- **What you need to do**: Repeat the rows from the line that contains "Where should I click to: Toggle" through the end of the rows, leaving the pictures out of your answer.

(A block of data)
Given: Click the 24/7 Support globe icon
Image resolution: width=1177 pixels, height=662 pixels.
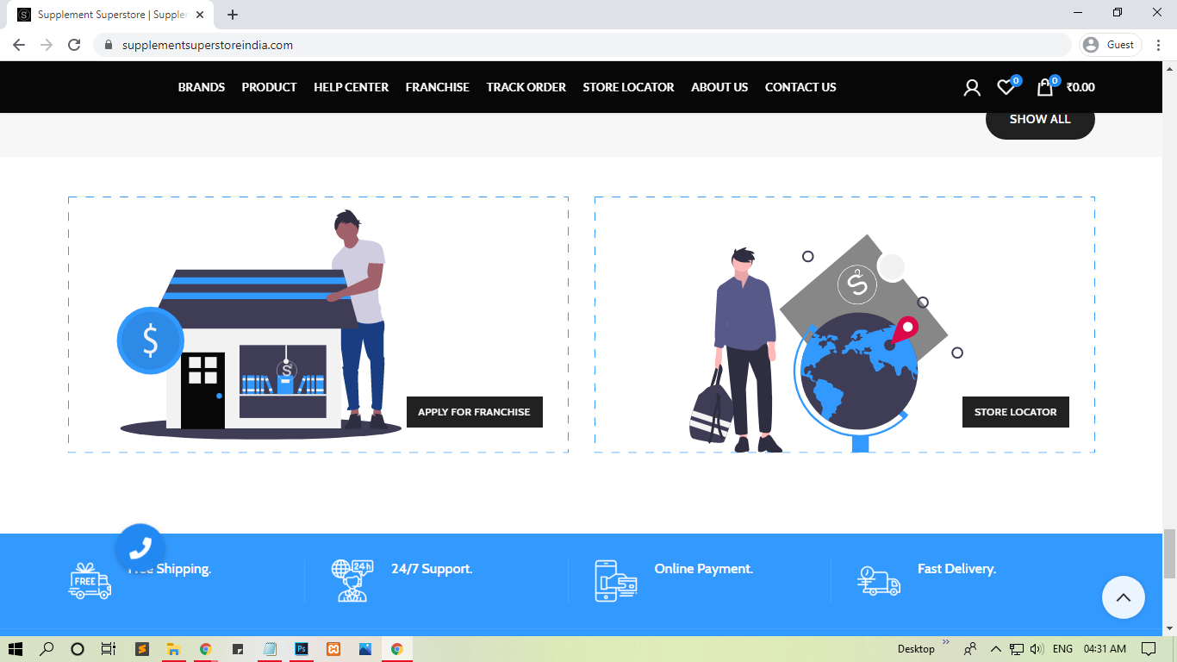Looking at the screenshot, I should point(352,580).
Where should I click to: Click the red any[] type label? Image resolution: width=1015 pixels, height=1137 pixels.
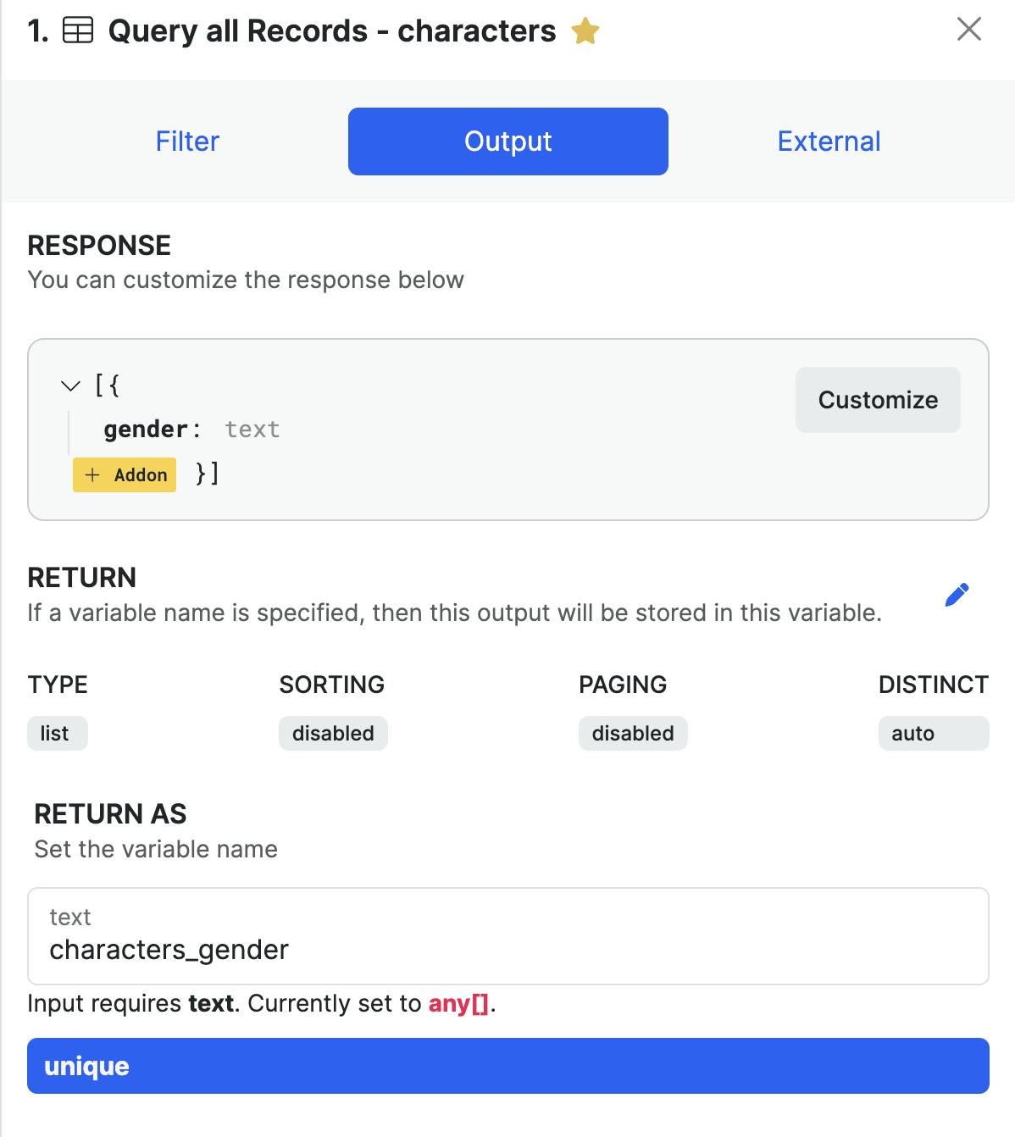click(459, 1004)
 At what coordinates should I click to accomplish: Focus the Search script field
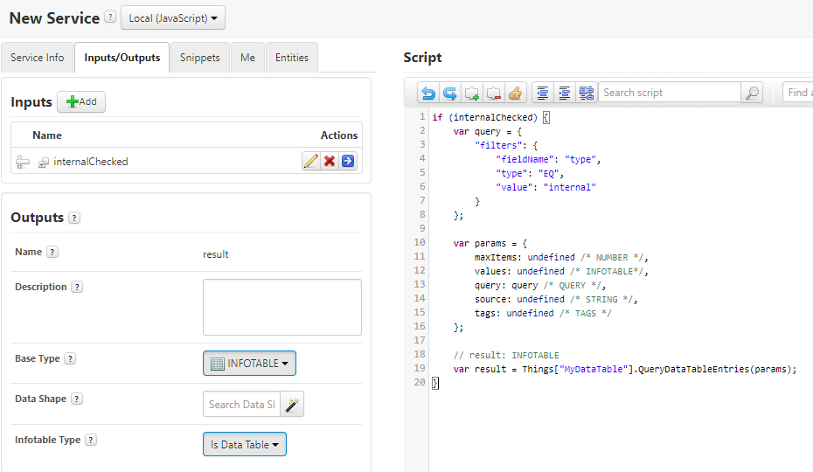670,93
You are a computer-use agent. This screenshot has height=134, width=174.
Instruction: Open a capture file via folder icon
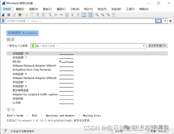point(26,15)
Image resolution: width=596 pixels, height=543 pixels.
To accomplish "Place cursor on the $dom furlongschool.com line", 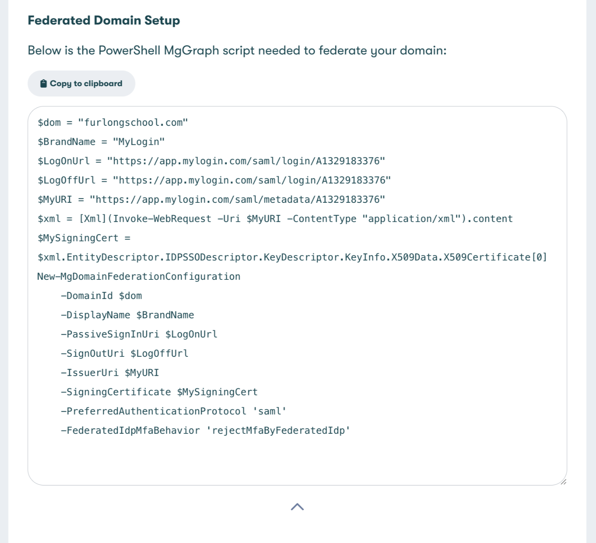I will (113, 123).
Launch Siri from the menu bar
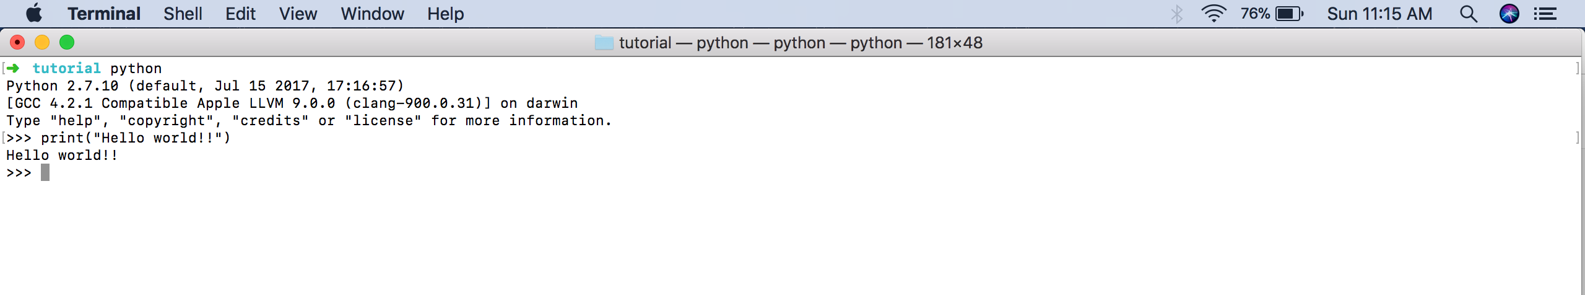1585x295 pixels. tap(1509, 14)
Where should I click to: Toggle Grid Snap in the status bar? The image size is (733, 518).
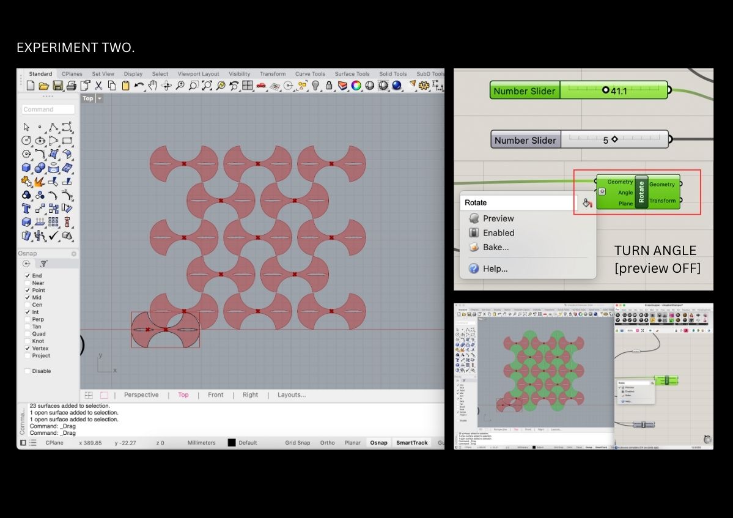297,443
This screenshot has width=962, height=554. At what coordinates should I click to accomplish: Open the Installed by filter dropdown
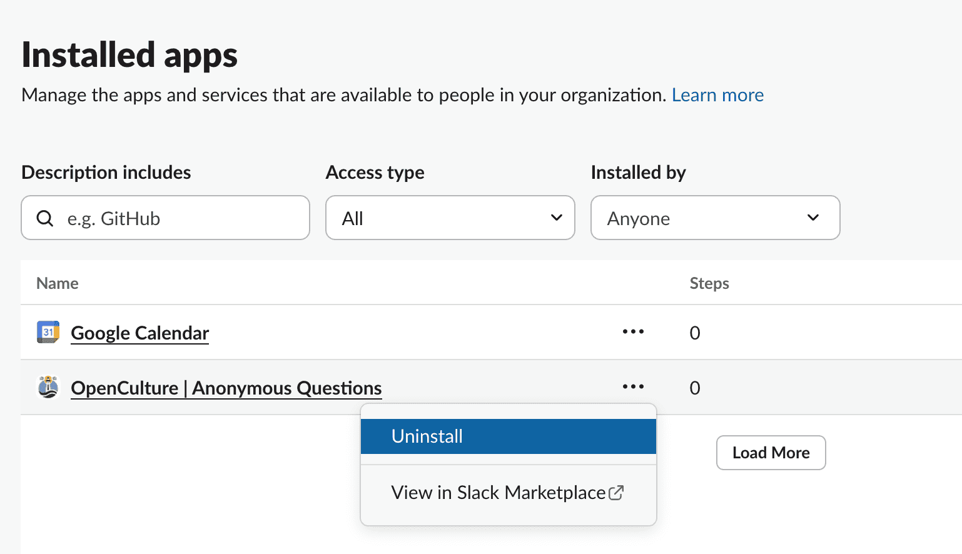pos(715,218)
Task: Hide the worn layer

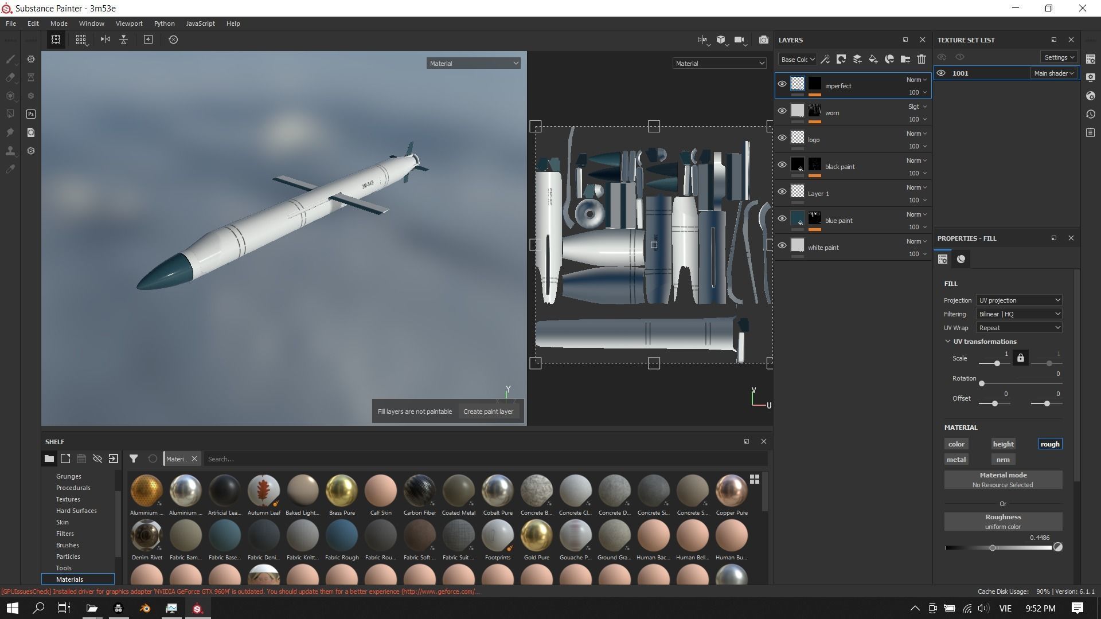Action: coord(782,111)
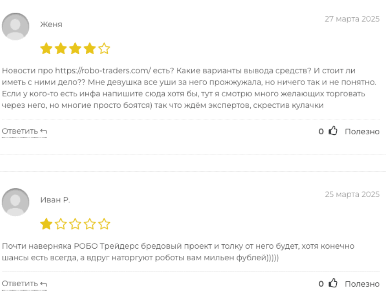This screenshot has width=386, height=302.
Task: Click the fifth empty star in Женя's rating
Action: click(x=104, y=48)
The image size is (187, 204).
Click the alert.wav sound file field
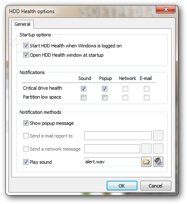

- **Right answer**:
Where should I click to: Toggle Grid Snap in the status bar? The image size is (733, 518).
297,443
This screenshot has width=962, height=554. At what coordinates should I click to accomplish: Open the Installed by filter dropdown
pos(715,218)
Task: Hide the worn layer

Action: coord(782,111)
This screenshot has width=386, height=302.
Task: Click the fifth empty star in Женя's rating
Action: click(x=104, y=48)
The image size is (187, 204).
Click the alert.wav sound file field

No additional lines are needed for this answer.